そのドイツは今回の「死の組」に入ってしまったようで、ポルトガル、ガーナ、アメリカと同組のグループGだ。この組はどのチームが勝ち抜けても不思議ではないと思うが、とりあえずシード国なのでグループリーグは突破できるのではないか。

他ではグループAの2位争いが面白そうだ。開催国ブラジルは別格として、クロアチア、メキシコ、そしてカメルーン。どの国も良い戦いをしそうで楽しみだ。


余談ながら、前回南アフリカ大会時に「ブブゼラ」を初めて知った。楽器らしいが、音色は雑音以外何ものでもない…と思った。まあ、わしの日常もパチンコ屋内で常時ブブゼラ(雑音)を聞かされているようなものだが。


そしてアジア勢に目を向けると、豪州とイランはグループリーグ突破が厳しそうな組に入ってしまった。韓国はロシア、ベルギーと同組だ。

この2国は2002年では日本と同組であった。皆さんの記憶にも残っているかもしれないが、日本はロシアに勝ち、ベルギーと引き分けた。ベルギー戦での鈴木選手の泥臭い執念のゴールは今でも忘れられない。あの試合は昼間に行なわれ、外に人がいなかった(みんな家でテレビ観戦していたのだ)異様な光景を思い出した。


その時の対戦国のイメージと専門家の戦力分析の比較を見てみても、アジア勢でグループリーグ突破の可能性が一番ありそうなのは韓国だと思われる(わしの勝手な予想)。しかしベルギーは黄金世代らしく、フィーゴがいた時のポルトガルのような存在という評も。韓国は是非、2位通過を目指してほしい。

どんな勝負においても相手に恵まれることは重要な要素だ。他のアジア勢との比較ではあるが、このメリットを活かし次回大会でのアジア枠を増やせるようがんばってほしい。

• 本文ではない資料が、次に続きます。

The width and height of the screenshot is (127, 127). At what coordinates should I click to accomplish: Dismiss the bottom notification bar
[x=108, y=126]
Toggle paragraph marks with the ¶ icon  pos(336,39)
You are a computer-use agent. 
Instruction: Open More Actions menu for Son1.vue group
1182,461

…とまぁ偉そうなことを知ったように書いてみたが、本戦の予想をしているだけでも楽しくなってしまう。これが「お祭り」たる所以なのだろう。

しかし開催前ですでにこの様な浮かれ気分なのだから、時差が12時間以上もあるブラジルW杯が開催されようものなら睡眠不足が最大の敵になるのは目に見えている。困ったものだ。お祭り騒ぎと日々の日常…どちらも大切なので、うまく折り合いを付けてW杯をテレビ観戦したい。


さて、2002年の日韓大会時の思い出話でもしてみたい。当時パチンコ業界では、大会開催中の警備等の警察への配慮から新台入替の自主規制が行われた。後年、洞爺湖サミットと横浜APEC開催時にも同様の処置が採られた。

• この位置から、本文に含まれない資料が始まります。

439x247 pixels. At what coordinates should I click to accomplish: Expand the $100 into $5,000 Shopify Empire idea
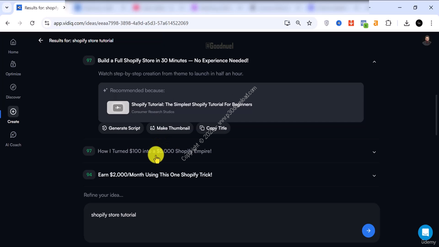[374, 152]
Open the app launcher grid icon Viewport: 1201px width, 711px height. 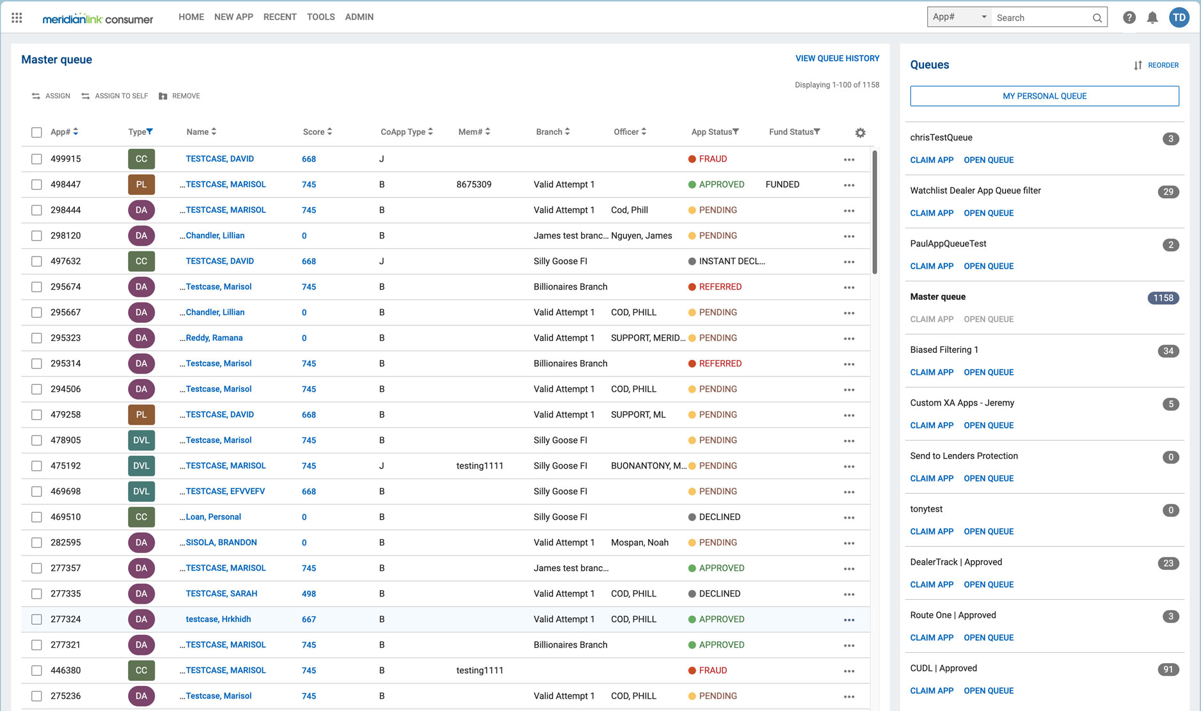click(17, 17)
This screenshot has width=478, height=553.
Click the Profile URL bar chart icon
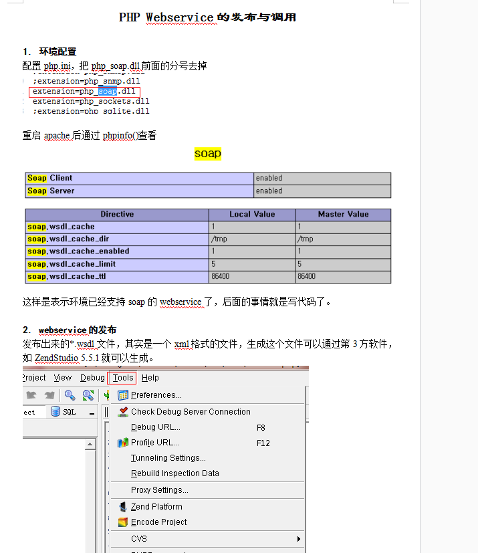click(123, 443)
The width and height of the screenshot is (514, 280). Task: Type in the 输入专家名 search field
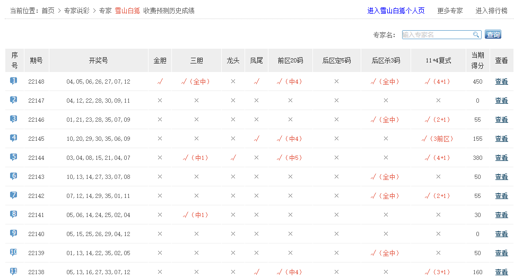coord(437,35)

当時はイベント全盛期で、本来なら新台入れ替えに充てる資金での出玉還元イベントが大流行し、DM等の煽りも激しかった。実際、本当にブン回りの甘い台がゴロゴロしていた記憶がある。換金率も安かったし、今の台に比べたら出玉スピードもチンタラしていたとは思うが、今より遥かに勝ちやすい時代だったよなぁ…(と心の底から思う)。

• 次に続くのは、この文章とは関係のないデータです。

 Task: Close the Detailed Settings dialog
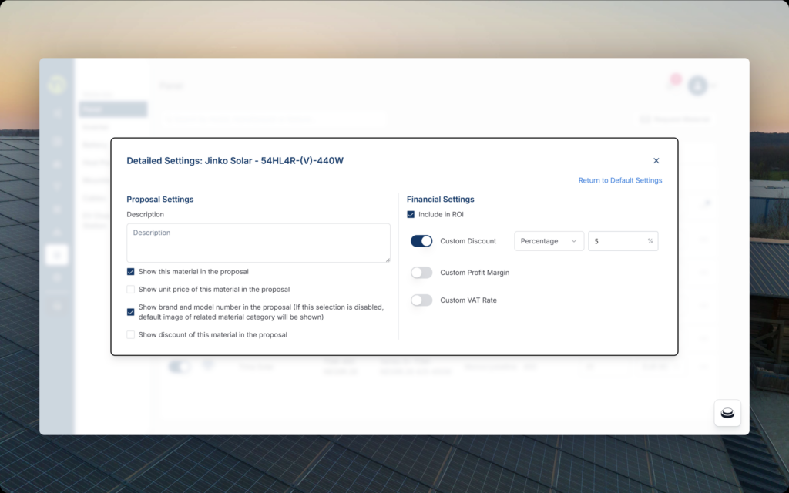656,161
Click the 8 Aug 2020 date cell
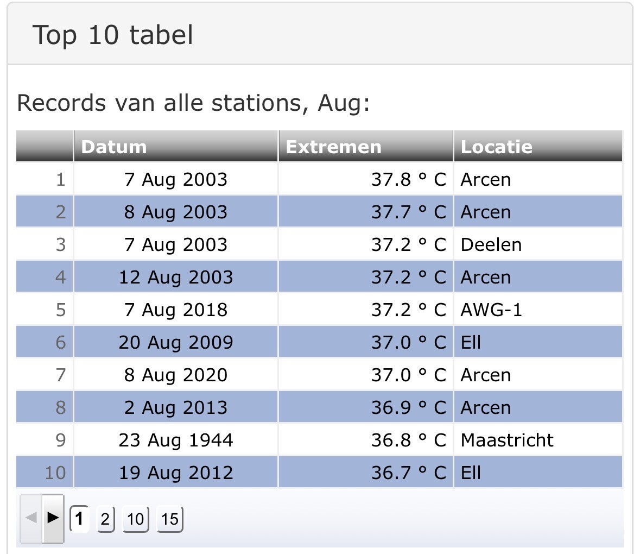The width and height of the screenshot is (640, 554). click(176, 375)
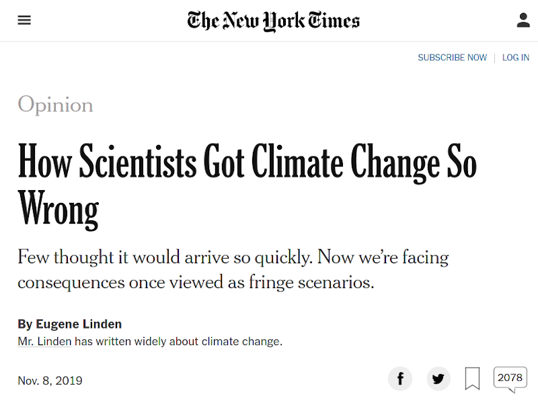Image resolution: width=538 pixels, height=403 pixels.
Task: Open the Opinion section label
Action: pyautogui.click(x=56, y=105)
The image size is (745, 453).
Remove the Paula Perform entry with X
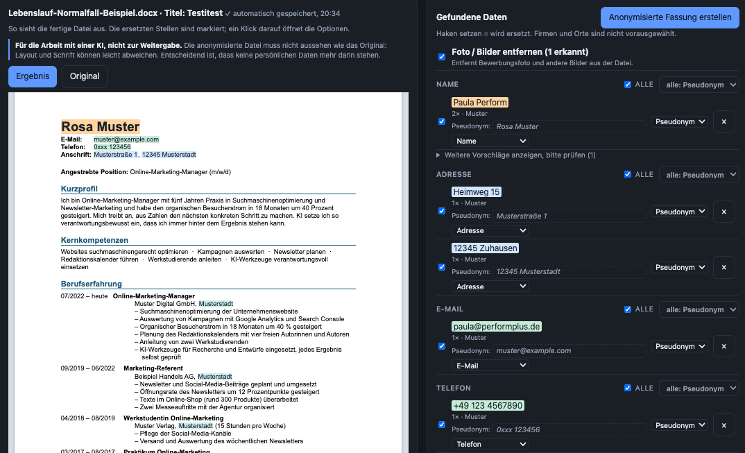click(723, 121)
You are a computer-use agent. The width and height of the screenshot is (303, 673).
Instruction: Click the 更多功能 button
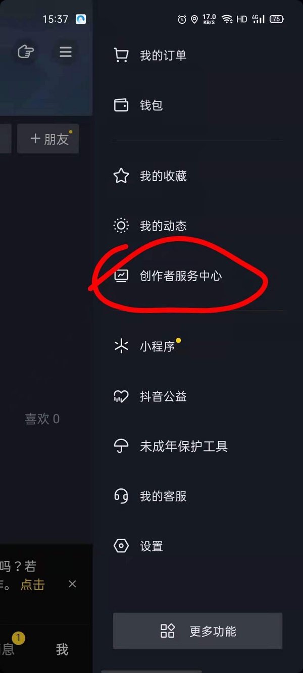pyautogui.click(x=197, y=631)
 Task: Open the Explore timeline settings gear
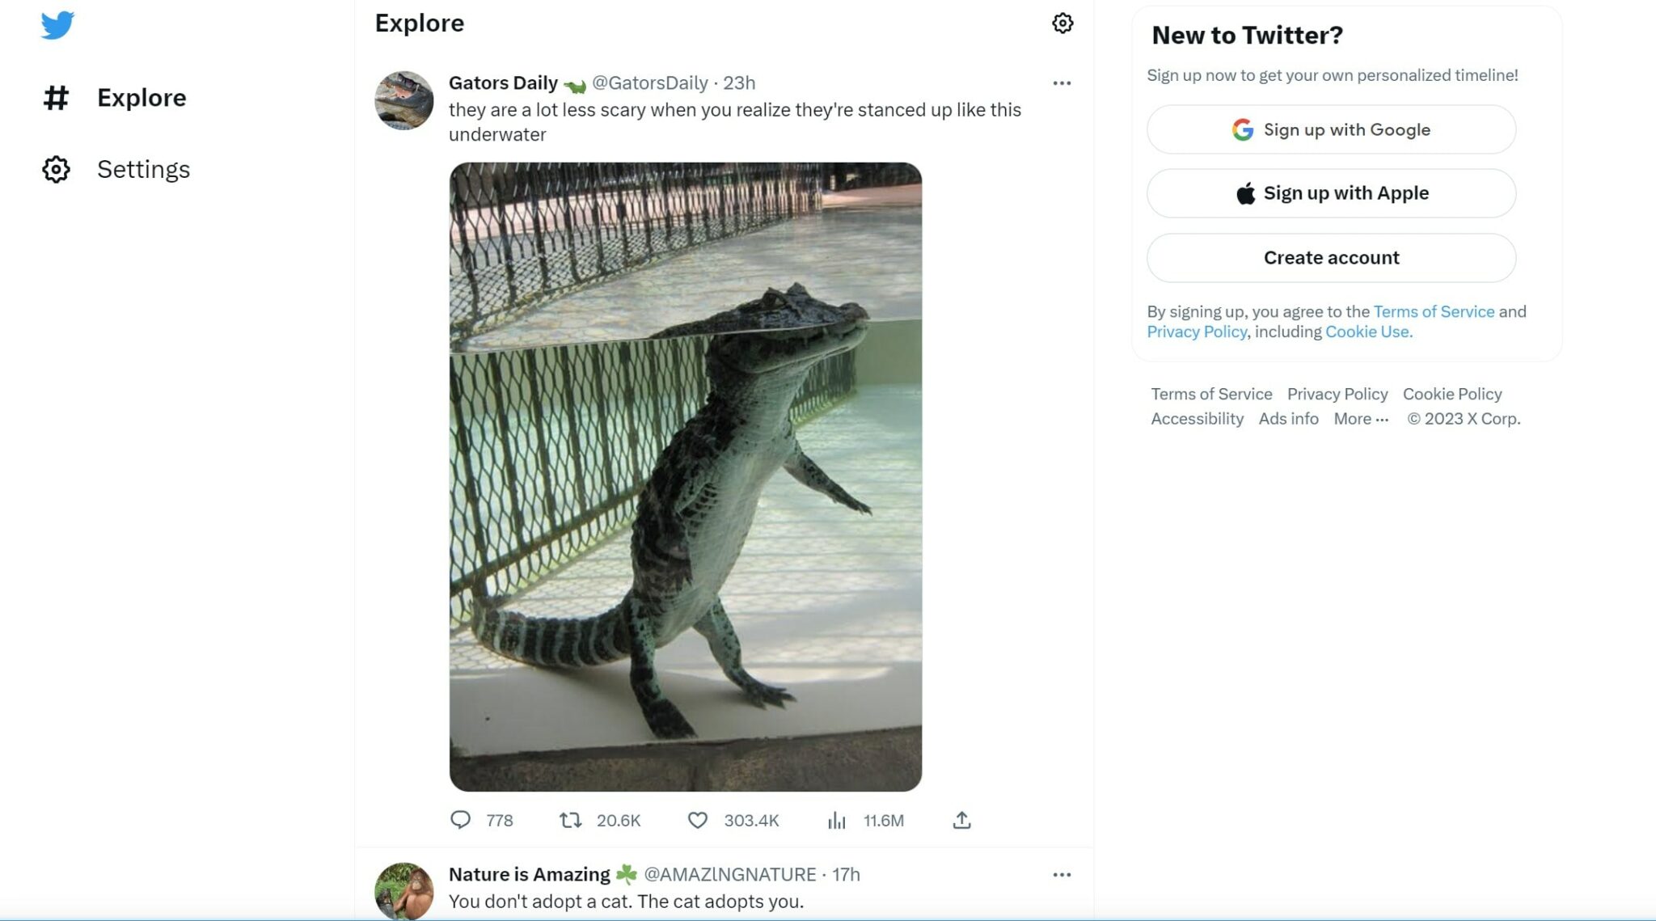tap(1063, 23)
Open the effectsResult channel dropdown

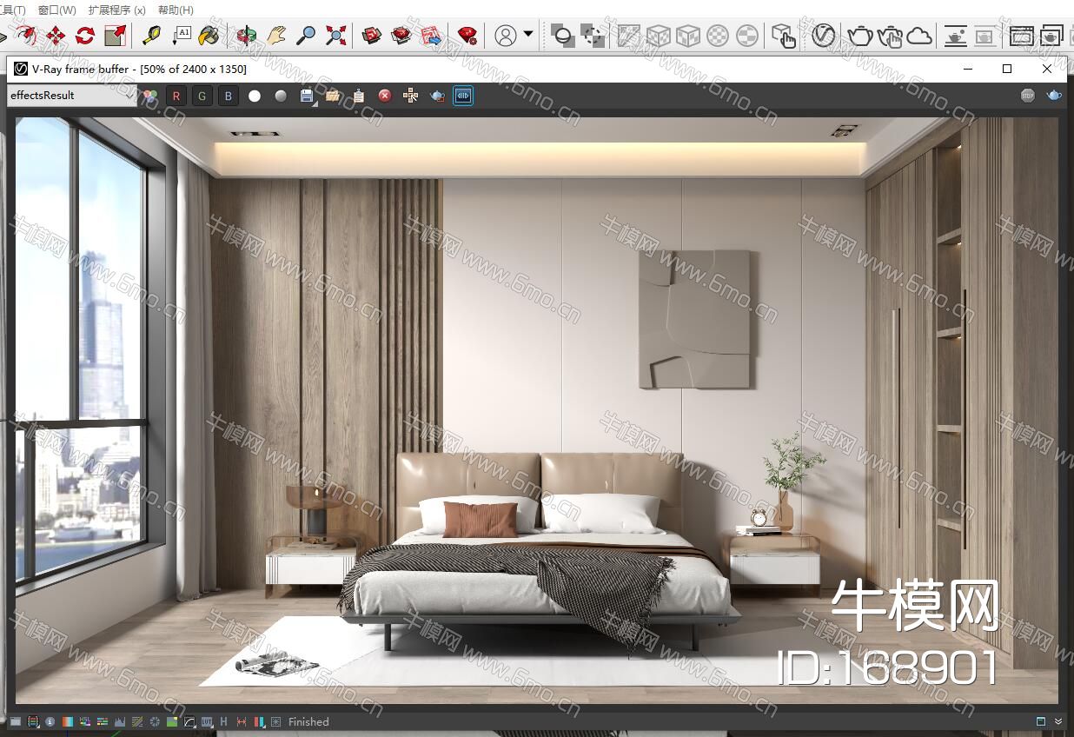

わしはこの当時、大一商会の「ピンクレディー」や「バトルヒーロー伝説」などがお気に入りで良く打っていた。ピンクの磁石役物はクセが強烈で(磁石の強弱の個体差)、バトルは直撃音(保留に当たりがある状態での追加ヘソ入賞時に鳴る)が好きだった。大一はあの頃の台の良さを継承した台を作ってほしい。

スペック的には、単発後に時短の付かない「ハーフスペック」、単発大当たり後でも時短の付く「フルスペック」などと呼ばれていた台の全盛時代で、代表機種は何と言っても新海物語シリーズだろう。

こんな古い話は、20代パチンカーは知らないのかもしれない。しかし当時は新海のみで営業していたホールもあったとか。今では考えられない単一的な機種構成でもお客さんが来てくれた時代。2006年の"みなし機"規制問題以前の時代だから、人気機種なら何年でも設置可能だったのだ。

嗚呼…。

これ以上書くと、現状への不満だらけになりそうだ。とにかくW杯開催中はドイツの応援と寝不足に気をつけたい。